11. It seems as though he meant hereby to show that many Christians, after receiving the preaching of the Gospel, of the forgiveness of sins and grace through Christ, become even worse than the heathen. For he also says in Matthew 19:30, “Many that are first shall be last; and the last shall be first.” Thus it will also be at the end of the world; those who should be honest Christians, because they heard the Gospel, are much worse and more unmerciful than they were before, as we see too many examples of this even now.
Aforetime when we were to do good works under the seduction and false worship of the Papacy, every one was ready and willing; a prince, for example, or a city, could give more alms and a greater endowment than now all the kings and emperors are able to give. But now all the world seems to be learning nothing else than how to estimate values, to rake and scrape, to rob and steal by lying, deceiving, usury, overcharging, overrating, and the like; and every man treats his neighbor, not as though he were his friend, much less as his brother in Christ, but as his mortal enemy, and as though he intended to snatch all things to himself and begrudge everything to others.
12. This goes on daily, is constantly increasing, is a very common practice and custom, among all classes of people, among princes, the nobility, burghers, peasants, in all courts, cities, villages, yes in almost every home.
Tell me, what city is now so strong and pious as to be able to raise an amount sufficient to support a schoolmaster or a preacher? Yes, if we did not already have the liberal alms and endowments of our forefathers, the Gospel would long ago have disappeared in the cities on account of the burghers, and in the country because of the nobility and peasants, and poor preachers would have nothing to eat nor to drink. For we do not love to give, but would rather take even by force what others have given and endowed. Therefore it is no credit to us that a single pulpit or school is still maintained. Yea, how many there are among the great, the powerful, and the rich, especially in the Papacy, who would like to see nothing better than all preachers, schools, and arts exterminated.
13. Such are the thanks to the blessed Gospel, by which men have been freed from the bondage and plagues of the Pope, that they must become so shamefully wicked in these last times.
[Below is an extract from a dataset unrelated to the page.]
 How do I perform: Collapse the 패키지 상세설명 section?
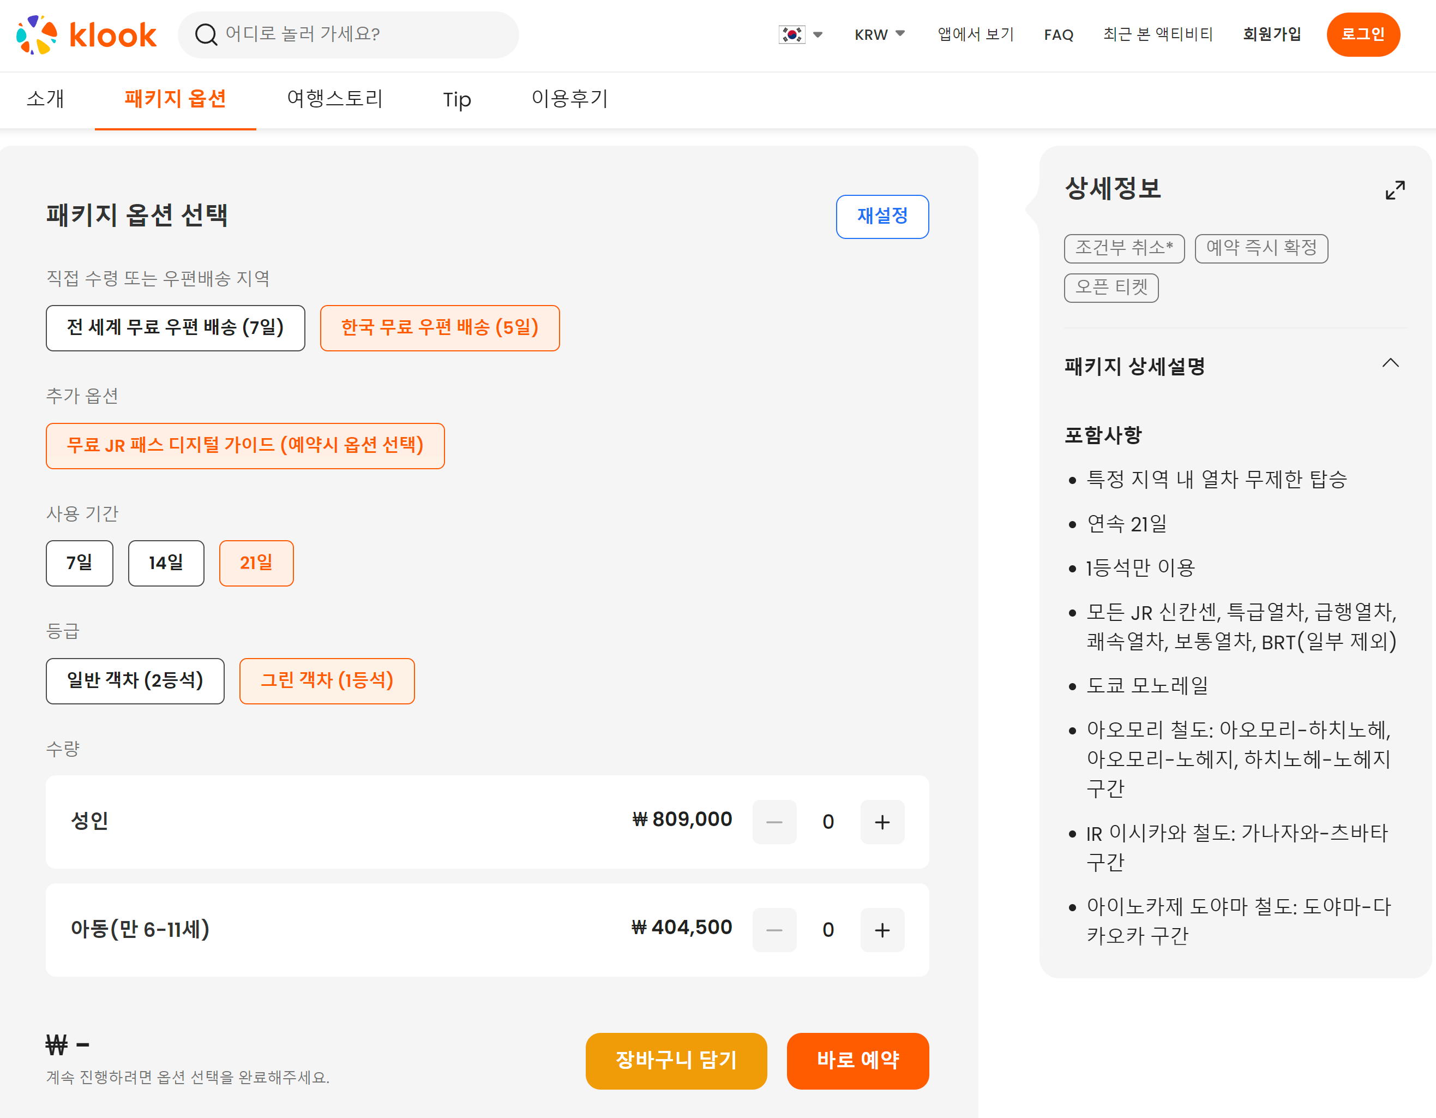(1390, 364)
They are now no more unmerciful, no more in a human, but in a satanic way; they are not satisfied with being allowed to enjoy the Gospel, and grow fat by robbing and stealing the revenues of the church, but they must also be scheming with all their power how they may completely starve out the Gospel. One can easily count upon his fingers, what they who enjoy the Gospel are doing and giving here and elsewhere; and, were it only for us now living, there would long since have been no preacher or student from whom our children and descendants might know what we had taught and believed.